#### [Problem requirements]
Produce again, without any change, the lines running from the one with "한복 (1143, 24)" through the final line of the data below, and only those.

Records for processing Block Start

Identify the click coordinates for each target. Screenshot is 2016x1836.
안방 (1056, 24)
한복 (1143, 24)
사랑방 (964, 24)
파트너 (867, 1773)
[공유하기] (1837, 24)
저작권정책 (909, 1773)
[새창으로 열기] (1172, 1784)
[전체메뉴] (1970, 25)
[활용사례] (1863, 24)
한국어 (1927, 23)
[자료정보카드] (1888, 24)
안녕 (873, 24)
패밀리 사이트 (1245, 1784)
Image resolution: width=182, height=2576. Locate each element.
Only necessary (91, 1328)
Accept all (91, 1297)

Records for processing Block End

#### [Result]
한복 (1143, 24)
사랑방 (964, 24)
파트너 (867, 1773)
[공유하기] (1837, 24)
저작권정책 (909, 1773)
[새창으로 열기] (1172, 1784)
[전체메뉴] (1970, 25)
[활용사례] (1863, 24)
한국어 (1927, 23)
[자료정보카드] (1888, 24)
안녕 (873, 24)
패밀리 사이트 (1245, 1784)
Image resolution: width=182, height=2576. Locate each element.
Only necessary (91, 1328)
Accept all (91, 1297)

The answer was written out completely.